• Assigned task: An exact copy of every entry is required, without the pictures.

Stored items

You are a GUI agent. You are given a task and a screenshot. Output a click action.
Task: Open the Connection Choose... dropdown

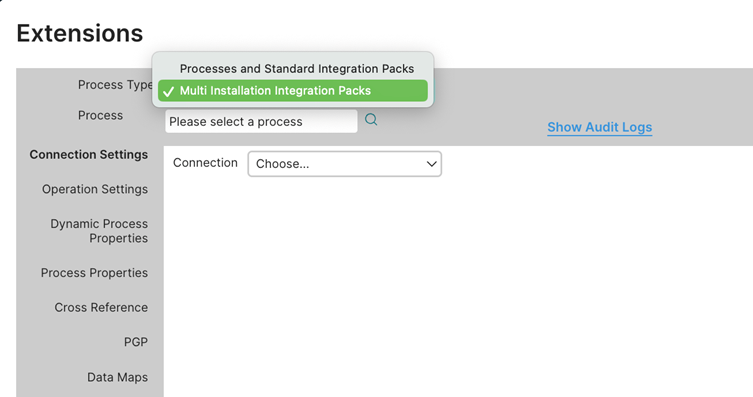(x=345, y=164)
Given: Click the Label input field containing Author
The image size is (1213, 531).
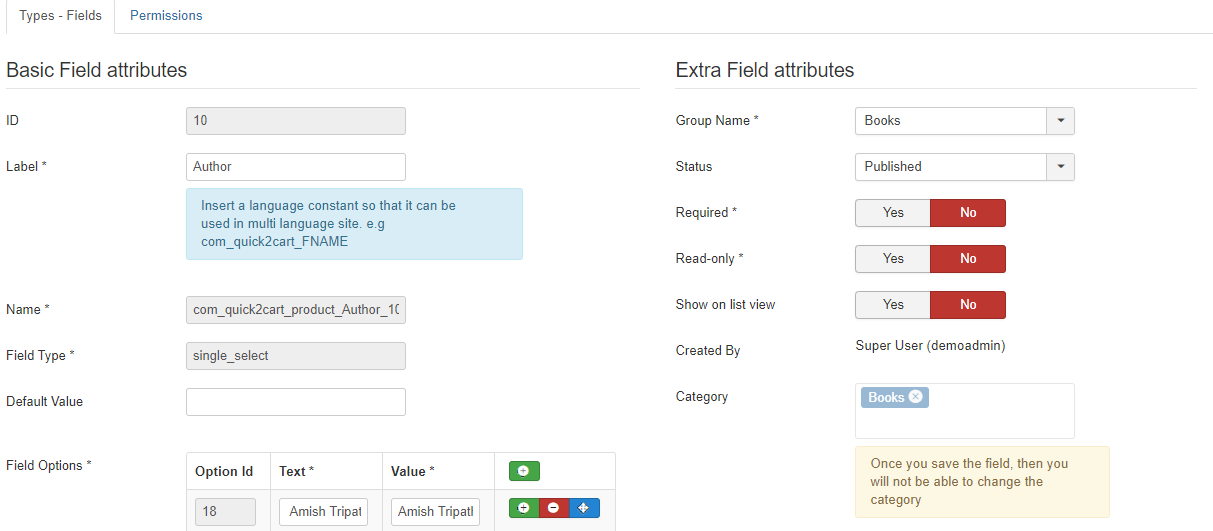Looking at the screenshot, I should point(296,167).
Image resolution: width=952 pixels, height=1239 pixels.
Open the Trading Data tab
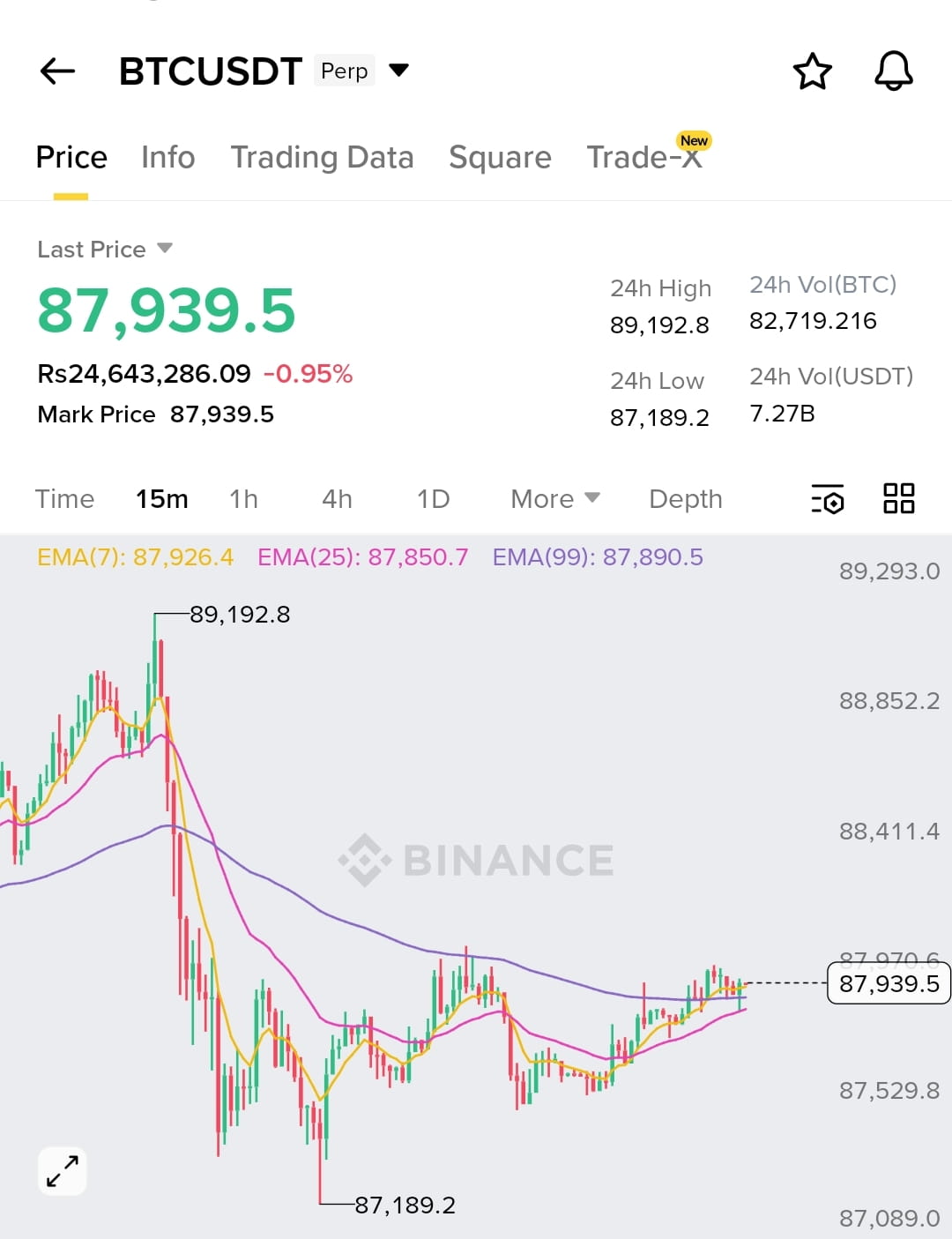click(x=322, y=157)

• Answer to this exercise:
You are a GUI agent. You are given a task and a screenshot. Output a click action.
Task: Open the Connection Choose... dropdown

(x=345, y=164)
Given: Click the Label input field containing Author
The image size is (1213, 531).
Looking at the screenshot, I should point(296,167).
Image resolution: width=952 pixels, height=1239 pixels.
Open the Trading Data tab
click(x=322, y=157)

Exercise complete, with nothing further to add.